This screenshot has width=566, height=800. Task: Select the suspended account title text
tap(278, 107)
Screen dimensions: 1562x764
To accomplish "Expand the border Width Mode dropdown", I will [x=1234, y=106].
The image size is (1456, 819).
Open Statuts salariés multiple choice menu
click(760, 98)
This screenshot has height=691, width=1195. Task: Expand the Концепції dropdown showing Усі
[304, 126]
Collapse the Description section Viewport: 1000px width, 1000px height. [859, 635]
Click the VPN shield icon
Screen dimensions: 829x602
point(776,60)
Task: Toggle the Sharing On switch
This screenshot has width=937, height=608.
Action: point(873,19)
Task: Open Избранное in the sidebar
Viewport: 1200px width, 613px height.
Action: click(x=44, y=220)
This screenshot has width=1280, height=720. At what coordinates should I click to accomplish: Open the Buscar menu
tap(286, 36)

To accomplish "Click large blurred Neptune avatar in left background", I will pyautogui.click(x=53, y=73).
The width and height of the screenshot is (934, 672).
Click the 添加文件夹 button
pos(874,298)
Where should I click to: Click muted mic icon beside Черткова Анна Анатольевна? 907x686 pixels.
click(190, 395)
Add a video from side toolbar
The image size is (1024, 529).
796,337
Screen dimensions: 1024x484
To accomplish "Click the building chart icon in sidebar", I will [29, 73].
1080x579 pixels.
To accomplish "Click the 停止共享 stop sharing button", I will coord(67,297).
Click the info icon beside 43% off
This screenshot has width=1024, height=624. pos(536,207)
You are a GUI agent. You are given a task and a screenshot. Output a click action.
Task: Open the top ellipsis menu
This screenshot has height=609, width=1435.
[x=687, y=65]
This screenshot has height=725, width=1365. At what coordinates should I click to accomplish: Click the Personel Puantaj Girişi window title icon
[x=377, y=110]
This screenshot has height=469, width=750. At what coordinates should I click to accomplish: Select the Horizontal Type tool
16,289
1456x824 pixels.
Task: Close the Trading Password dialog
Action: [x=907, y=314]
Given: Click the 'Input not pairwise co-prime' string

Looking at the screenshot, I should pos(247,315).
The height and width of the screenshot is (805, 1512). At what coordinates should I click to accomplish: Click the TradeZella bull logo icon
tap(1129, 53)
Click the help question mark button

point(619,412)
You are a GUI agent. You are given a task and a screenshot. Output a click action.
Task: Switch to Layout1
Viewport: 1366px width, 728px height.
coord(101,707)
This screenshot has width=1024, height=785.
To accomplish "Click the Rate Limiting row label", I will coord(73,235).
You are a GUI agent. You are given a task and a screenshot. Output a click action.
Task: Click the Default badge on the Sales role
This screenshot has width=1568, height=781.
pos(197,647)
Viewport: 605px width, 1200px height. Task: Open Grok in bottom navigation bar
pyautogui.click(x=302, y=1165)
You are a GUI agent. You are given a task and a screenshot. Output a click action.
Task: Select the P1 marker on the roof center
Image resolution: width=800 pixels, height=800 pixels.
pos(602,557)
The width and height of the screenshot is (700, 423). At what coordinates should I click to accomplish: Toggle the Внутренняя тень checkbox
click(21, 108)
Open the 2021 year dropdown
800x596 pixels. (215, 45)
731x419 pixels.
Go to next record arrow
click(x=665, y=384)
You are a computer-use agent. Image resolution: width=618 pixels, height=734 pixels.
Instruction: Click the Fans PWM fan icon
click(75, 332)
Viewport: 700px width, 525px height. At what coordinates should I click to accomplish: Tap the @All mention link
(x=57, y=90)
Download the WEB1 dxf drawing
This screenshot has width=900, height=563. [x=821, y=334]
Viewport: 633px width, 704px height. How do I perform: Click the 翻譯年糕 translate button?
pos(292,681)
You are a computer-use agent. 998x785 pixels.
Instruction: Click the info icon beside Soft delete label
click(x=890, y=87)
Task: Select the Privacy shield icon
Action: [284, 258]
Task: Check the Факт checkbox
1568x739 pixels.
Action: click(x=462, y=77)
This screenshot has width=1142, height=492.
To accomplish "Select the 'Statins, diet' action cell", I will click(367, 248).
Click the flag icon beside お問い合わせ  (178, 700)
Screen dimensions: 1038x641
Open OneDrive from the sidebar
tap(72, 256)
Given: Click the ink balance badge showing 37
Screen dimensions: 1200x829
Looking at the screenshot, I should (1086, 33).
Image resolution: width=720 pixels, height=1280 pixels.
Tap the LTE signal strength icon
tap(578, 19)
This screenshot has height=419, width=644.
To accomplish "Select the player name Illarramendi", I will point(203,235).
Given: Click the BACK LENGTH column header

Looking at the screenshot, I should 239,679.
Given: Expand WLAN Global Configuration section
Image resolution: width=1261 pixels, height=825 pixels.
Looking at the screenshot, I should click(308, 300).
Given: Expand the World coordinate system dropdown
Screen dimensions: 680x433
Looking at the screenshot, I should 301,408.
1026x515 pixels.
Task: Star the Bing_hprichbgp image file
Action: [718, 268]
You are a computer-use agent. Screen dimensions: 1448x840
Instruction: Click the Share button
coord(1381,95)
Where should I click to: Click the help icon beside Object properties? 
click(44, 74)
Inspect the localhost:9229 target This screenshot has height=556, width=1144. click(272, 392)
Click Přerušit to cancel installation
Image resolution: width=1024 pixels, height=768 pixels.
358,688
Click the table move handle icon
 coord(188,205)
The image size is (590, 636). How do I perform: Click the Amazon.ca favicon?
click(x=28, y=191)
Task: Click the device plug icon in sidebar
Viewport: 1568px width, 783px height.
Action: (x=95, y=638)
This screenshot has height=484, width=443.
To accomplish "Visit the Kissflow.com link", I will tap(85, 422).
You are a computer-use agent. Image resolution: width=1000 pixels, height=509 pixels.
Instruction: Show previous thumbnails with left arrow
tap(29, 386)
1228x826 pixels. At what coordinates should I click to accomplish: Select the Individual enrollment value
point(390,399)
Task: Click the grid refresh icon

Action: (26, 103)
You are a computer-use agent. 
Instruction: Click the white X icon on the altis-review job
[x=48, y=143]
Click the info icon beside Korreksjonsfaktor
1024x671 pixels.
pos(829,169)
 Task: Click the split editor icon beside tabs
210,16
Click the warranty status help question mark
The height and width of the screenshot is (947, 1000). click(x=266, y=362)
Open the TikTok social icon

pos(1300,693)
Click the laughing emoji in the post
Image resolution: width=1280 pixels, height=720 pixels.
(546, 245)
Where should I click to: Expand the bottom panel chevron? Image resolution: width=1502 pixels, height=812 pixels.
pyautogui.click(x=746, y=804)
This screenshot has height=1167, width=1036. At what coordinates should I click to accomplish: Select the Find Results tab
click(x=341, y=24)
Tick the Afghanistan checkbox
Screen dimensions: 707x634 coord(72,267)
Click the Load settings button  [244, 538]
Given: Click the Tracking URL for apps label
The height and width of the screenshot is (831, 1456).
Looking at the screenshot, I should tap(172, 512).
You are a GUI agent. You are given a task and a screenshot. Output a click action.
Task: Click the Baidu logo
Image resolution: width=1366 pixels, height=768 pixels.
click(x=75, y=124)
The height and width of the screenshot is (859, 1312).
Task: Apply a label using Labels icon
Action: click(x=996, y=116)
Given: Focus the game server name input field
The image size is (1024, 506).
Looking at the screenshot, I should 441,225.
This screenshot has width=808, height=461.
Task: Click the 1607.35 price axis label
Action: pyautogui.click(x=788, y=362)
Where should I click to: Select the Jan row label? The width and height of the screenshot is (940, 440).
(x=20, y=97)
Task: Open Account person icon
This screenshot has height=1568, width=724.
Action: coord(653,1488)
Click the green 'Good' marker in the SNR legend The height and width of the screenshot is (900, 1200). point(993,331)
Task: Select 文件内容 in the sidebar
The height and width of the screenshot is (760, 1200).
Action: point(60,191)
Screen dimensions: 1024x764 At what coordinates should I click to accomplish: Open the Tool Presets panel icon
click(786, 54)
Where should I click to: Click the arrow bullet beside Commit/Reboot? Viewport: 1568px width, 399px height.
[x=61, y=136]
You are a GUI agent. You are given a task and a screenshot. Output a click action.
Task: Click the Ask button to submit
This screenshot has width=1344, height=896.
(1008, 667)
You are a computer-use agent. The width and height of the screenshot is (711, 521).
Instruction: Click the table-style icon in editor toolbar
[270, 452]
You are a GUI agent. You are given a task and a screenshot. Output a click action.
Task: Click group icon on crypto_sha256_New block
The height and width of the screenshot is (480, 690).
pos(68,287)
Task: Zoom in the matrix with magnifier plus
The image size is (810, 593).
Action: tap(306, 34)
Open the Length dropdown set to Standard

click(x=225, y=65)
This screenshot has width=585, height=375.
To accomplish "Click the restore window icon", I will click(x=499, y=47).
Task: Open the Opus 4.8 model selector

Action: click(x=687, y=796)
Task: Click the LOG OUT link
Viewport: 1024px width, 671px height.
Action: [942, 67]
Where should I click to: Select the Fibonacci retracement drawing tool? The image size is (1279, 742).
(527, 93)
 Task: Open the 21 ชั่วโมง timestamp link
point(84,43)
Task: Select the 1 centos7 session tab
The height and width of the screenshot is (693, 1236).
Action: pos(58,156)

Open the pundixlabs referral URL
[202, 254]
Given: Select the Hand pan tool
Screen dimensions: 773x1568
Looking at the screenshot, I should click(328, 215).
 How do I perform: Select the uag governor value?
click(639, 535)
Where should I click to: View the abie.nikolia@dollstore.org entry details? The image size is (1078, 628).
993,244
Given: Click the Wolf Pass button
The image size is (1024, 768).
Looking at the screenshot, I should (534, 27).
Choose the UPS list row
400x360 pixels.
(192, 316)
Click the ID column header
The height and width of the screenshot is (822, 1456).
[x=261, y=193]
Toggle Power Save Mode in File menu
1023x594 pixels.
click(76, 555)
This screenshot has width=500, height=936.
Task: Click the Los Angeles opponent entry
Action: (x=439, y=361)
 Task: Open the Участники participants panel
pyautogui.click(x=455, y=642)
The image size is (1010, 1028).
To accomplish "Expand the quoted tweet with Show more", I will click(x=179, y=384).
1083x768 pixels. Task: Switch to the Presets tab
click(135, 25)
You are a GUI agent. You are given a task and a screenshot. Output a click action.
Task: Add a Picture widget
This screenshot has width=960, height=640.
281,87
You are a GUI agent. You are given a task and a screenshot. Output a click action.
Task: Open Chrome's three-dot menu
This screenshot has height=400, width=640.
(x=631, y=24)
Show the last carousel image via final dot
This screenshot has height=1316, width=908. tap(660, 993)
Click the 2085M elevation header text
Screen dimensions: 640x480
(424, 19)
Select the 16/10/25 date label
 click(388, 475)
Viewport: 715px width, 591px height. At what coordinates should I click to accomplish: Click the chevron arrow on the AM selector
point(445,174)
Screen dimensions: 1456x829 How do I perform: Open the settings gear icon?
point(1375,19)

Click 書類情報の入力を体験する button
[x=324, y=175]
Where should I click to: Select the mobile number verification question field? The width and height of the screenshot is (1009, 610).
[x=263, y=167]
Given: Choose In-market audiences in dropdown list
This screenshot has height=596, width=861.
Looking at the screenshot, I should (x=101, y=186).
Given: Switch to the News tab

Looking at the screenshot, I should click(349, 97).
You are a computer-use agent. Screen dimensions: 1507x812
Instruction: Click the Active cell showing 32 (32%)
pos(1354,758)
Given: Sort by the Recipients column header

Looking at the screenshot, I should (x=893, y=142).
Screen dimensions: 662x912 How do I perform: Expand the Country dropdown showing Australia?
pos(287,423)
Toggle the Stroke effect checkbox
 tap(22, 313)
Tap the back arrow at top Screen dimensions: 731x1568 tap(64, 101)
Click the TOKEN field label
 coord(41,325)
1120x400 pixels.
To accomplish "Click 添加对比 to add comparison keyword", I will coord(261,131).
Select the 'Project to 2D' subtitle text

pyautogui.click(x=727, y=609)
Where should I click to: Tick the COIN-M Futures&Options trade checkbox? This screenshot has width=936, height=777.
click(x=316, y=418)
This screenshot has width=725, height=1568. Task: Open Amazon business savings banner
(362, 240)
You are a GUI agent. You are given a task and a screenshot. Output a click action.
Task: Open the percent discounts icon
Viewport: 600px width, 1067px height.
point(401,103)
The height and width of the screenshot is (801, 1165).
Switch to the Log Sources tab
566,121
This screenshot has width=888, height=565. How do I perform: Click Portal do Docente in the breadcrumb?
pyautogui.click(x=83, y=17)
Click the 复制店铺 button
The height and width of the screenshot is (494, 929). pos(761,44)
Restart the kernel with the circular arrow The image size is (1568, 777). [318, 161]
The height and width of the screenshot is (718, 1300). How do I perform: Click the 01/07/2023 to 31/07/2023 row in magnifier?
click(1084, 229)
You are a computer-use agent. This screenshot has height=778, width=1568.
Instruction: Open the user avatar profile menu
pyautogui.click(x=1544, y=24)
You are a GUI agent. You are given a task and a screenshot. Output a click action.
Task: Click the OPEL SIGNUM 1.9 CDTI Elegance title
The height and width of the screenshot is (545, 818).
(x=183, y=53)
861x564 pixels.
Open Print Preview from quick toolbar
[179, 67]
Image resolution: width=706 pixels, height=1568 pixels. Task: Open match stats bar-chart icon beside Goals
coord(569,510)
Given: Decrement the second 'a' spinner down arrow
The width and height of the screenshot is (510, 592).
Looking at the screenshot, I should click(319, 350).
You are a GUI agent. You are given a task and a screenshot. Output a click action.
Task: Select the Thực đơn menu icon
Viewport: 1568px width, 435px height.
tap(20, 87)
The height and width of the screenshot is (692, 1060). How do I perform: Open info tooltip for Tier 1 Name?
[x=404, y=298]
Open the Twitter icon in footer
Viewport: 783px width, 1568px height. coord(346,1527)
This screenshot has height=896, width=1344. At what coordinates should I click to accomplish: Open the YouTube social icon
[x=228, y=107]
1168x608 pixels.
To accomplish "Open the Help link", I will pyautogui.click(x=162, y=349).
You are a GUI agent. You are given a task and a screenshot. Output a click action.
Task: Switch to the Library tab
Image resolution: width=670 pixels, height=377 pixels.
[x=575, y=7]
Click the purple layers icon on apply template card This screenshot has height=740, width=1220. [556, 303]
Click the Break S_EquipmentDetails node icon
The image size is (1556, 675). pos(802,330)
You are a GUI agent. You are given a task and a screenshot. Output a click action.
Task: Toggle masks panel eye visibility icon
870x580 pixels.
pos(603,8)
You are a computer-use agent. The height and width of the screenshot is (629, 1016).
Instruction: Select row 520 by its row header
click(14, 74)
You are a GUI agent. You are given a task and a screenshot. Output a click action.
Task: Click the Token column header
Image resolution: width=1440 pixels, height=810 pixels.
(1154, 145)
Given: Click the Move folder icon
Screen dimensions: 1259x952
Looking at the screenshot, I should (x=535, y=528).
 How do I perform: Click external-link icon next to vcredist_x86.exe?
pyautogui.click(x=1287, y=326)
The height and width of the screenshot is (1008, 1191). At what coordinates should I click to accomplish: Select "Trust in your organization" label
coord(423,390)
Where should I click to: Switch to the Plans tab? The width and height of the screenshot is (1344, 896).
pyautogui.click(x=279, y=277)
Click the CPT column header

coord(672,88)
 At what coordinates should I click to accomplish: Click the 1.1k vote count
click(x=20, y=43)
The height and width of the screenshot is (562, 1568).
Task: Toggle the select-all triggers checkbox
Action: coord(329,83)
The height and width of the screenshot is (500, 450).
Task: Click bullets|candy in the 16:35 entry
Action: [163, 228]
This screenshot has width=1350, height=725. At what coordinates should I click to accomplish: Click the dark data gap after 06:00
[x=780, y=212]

— ASSIGNED TASK —
Word for word, restate the lines of the data above that fall between the line holding "Tick the Afghanistan checkbox" and the line holding "Given: Click the Tracking URL for apps label", inclusive, and no other lines.

— EXPECTED ANSWER —
Tick the Afghanistan checkbox
Screen dimensions: 707x634 coord(72,267)
Click the Load settings button  [244, 538]
Given: Click the Tracking URL for apps label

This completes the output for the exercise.